这个递归排列代码是如何工作的？

Question

public class Permutation 
{ 
    public static void main(String[] args) 
    { 
        String str = "ABC"; 
        int n = str.length(); 
        Permutation permutation = new Permutation(); 
        permutation.permute(str, 0, n-1); 
    } 

    private void permute(String str, int l, int r) 
    { 
        if (l == r) 
            System.out.println(str); 
        else
        { 
            for (int i = l; i <= r; i++) 
            { 
                str = swap(str,l,i);     
                permute(str, l+1, r); ``
                str = swap(str,l,i); 
            } 
        } 
    } 
public String swap(String a, int i, int j) 
    { 
        char temp; 
        char[] charArray = a.toCharArray(); 
        temp = charArray[i] ; 
        charArray[i] = charArray[j]; 
        charArray[j] = temp; 
        return String.valueOf(charArray); 
    } 
} 

I don't understand this code how this is going to work generating the permutations of a string

 str = swap(str,l,i);     
 permute(str, l+1, r);
 str = swap(str,l,i); 

Answer 1

The permute method prints to standard output all strings that can be obtained from str by permuting the characters in the indices from l to r inclusive. It is assumed that l <= r .

Does this answer your question? Well, at least it's a very central part of the answer.

I believe that markspace has a good point: study your recursive method running in your debugger. Watch the call stack grow and shrink and inspect the stack frames and the variables in them.

In the meantime my contribution is the way I think about recursive methods. To me writing a recursive method is a special case of writing code that calls a method that has not yet been implemented. Trusting that it can and will be implemented later. I hope you're familiar with this way of writing code.

My first paragraph above specifies the behaviour of the permute method. Let's study how the implementation realizes this behaviour.

First, if l and r are equal, that is, they point to the same character, there is no swapping needed since there is only one permutation, the one where that character is already in its right place. So print str and exit.

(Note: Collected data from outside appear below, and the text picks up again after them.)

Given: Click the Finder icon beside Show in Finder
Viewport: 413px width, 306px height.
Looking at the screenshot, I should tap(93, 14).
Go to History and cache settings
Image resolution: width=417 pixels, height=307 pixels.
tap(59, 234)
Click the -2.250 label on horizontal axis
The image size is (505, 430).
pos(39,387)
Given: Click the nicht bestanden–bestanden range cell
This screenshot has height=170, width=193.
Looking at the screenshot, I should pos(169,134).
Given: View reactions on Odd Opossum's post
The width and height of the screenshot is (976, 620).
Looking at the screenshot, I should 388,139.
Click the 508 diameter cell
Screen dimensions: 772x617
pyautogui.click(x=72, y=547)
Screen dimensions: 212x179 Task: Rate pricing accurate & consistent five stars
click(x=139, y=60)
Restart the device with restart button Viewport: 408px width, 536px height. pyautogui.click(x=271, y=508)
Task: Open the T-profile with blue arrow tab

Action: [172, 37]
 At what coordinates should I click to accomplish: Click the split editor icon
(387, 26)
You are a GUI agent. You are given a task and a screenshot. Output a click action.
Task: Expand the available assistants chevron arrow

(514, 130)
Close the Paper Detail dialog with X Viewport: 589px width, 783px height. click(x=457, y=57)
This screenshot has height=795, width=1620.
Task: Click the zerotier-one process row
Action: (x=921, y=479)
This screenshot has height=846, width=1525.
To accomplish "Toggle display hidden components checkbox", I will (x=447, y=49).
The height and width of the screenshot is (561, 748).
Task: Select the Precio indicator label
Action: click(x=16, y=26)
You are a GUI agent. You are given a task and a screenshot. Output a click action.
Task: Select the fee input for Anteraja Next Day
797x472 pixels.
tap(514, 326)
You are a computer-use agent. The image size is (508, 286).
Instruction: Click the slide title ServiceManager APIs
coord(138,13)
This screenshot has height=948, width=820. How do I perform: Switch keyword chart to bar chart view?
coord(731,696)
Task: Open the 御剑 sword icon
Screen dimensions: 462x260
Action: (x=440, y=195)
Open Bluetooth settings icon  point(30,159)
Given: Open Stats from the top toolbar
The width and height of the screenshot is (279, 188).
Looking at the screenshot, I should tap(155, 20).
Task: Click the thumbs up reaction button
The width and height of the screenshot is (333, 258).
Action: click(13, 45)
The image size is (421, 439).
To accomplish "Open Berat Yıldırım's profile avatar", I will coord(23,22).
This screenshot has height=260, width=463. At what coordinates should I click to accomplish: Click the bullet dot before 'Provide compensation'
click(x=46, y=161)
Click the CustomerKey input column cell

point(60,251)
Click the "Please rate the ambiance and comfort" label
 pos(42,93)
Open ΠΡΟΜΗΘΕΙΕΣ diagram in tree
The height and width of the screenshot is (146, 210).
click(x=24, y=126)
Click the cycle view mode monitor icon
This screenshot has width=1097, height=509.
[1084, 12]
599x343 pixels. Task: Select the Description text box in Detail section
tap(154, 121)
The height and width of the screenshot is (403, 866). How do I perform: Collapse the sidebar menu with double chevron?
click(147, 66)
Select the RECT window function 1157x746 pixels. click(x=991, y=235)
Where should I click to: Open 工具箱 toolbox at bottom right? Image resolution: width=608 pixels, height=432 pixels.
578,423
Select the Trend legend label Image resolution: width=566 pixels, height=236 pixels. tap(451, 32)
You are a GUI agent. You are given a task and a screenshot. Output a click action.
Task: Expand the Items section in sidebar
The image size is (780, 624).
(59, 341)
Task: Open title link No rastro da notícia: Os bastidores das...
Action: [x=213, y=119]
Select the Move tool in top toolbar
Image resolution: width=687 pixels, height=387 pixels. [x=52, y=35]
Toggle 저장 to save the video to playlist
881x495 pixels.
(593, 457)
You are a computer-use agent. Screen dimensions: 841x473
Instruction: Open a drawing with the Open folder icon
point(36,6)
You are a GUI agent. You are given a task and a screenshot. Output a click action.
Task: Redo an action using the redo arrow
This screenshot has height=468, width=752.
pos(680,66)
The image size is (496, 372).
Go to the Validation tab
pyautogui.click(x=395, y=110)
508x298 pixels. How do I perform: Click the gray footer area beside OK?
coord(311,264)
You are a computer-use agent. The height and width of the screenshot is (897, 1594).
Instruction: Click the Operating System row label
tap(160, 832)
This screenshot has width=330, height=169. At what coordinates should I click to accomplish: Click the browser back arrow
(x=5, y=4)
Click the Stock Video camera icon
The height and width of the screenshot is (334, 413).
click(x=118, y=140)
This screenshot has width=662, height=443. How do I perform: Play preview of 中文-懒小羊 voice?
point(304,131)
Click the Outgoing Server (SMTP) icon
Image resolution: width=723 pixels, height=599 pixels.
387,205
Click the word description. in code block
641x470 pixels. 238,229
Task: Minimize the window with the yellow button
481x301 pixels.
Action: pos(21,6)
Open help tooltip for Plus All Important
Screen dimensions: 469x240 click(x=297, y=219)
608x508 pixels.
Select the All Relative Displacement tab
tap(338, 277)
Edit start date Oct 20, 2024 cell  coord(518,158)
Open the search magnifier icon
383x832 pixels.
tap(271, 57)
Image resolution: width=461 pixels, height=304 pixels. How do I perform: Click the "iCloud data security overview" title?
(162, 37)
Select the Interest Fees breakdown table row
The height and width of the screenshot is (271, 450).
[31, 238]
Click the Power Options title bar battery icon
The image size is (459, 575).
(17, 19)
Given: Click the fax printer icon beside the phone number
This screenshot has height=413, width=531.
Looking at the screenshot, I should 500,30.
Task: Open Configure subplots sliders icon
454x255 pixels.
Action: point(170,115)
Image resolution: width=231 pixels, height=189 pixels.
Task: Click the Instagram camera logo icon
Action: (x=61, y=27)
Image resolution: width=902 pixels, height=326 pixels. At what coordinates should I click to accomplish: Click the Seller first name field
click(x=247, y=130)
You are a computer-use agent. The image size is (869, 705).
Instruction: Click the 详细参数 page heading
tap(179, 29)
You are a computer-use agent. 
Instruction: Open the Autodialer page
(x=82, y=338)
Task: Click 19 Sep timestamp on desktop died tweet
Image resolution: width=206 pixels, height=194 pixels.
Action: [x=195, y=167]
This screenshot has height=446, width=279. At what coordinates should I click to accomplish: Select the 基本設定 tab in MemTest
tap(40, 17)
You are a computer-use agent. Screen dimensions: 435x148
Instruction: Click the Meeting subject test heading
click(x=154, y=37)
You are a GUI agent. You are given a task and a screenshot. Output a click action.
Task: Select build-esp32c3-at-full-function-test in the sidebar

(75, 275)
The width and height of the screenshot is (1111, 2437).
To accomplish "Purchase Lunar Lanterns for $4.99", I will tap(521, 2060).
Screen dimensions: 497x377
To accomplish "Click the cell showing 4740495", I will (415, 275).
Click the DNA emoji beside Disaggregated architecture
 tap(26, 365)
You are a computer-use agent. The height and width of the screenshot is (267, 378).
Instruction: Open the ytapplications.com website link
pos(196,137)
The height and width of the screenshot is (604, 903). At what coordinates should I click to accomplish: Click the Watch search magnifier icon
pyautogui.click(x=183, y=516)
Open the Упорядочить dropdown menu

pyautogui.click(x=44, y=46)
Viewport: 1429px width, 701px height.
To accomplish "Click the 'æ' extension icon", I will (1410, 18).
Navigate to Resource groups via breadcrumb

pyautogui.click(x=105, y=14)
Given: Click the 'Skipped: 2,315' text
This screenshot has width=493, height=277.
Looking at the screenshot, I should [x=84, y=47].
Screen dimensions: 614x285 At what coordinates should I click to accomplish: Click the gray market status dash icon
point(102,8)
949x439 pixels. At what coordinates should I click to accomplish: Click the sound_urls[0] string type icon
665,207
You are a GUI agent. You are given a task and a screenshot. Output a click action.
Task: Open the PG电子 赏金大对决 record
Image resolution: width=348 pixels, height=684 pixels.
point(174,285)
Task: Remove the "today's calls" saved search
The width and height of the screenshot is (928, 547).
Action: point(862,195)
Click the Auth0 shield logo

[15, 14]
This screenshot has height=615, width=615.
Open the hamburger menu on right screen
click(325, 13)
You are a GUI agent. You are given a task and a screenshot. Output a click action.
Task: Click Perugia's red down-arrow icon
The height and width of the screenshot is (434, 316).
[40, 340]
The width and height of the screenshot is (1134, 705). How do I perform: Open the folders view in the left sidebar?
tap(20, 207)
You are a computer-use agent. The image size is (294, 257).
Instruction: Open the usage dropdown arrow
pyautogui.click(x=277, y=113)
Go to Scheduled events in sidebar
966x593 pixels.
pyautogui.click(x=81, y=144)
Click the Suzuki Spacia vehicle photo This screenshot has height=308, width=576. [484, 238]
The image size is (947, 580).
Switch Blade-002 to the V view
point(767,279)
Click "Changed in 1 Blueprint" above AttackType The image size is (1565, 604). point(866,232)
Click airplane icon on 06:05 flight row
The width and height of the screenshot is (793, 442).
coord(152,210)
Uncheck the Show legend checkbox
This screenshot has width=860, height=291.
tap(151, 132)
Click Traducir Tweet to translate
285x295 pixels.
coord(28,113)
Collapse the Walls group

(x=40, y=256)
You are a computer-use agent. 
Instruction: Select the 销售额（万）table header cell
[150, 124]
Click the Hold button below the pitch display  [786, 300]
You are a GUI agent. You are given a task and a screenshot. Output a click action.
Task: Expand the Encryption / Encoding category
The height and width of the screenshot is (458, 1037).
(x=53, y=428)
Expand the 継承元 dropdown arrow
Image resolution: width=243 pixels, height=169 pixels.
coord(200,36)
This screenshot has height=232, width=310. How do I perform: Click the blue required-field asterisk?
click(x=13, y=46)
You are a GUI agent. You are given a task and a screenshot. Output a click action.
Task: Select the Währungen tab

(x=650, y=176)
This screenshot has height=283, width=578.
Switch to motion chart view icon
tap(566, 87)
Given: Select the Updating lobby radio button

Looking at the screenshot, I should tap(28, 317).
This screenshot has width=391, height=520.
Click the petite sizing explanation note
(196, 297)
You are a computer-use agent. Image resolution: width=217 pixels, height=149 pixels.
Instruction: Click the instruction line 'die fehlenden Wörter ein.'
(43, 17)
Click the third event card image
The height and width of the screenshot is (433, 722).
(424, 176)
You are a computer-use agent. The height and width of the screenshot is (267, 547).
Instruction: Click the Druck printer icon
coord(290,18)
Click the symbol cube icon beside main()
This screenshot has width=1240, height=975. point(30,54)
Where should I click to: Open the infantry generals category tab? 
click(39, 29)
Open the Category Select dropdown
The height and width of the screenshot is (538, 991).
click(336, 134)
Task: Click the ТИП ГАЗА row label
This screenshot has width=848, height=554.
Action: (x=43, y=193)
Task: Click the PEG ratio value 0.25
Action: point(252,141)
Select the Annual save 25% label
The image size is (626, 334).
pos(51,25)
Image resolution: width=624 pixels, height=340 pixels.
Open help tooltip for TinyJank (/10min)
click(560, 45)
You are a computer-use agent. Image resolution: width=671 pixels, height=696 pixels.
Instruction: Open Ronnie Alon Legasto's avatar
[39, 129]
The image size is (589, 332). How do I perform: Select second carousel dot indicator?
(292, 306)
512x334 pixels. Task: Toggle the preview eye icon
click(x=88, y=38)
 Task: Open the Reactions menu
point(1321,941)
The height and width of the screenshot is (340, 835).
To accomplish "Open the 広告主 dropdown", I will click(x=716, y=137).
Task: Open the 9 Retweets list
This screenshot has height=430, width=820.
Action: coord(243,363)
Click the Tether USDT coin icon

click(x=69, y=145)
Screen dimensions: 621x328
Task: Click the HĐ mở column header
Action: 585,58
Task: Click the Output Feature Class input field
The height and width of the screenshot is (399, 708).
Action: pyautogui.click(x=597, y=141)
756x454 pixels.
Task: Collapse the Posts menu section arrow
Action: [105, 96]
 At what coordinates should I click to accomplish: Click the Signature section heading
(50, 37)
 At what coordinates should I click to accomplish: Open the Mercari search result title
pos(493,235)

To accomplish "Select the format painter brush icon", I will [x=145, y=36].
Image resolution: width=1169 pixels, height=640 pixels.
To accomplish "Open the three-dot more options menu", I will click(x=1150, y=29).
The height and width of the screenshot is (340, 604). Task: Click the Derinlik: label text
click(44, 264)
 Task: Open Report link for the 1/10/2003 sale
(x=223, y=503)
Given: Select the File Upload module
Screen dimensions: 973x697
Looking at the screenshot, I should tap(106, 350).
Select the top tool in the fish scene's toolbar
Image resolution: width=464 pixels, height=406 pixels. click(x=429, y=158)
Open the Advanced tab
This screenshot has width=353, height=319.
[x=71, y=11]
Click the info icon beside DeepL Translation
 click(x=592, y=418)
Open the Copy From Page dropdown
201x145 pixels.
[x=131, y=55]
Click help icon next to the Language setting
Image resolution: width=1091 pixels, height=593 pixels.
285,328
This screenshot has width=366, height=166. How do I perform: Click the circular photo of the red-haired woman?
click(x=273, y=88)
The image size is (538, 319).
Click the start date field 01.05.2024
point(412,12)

If l is strictly less than r , the method in turn puts every character in the range into position l . This is necessary to obtain all permutations. For each character put at l it permutes all the remaining characters in all possible ways in the remaining positions, that is l + 1 through r . How does it do this? Well, we have specified a method that can do it for us, so just call that method. If it confuses you that the method we call is the method we're already in, try not to think of that fact for now. Pretend we're calling a different method that we trust to do the job. Finally, after the call to that method we swap the characters back into their original posistions so we're ready for the next time through the loop.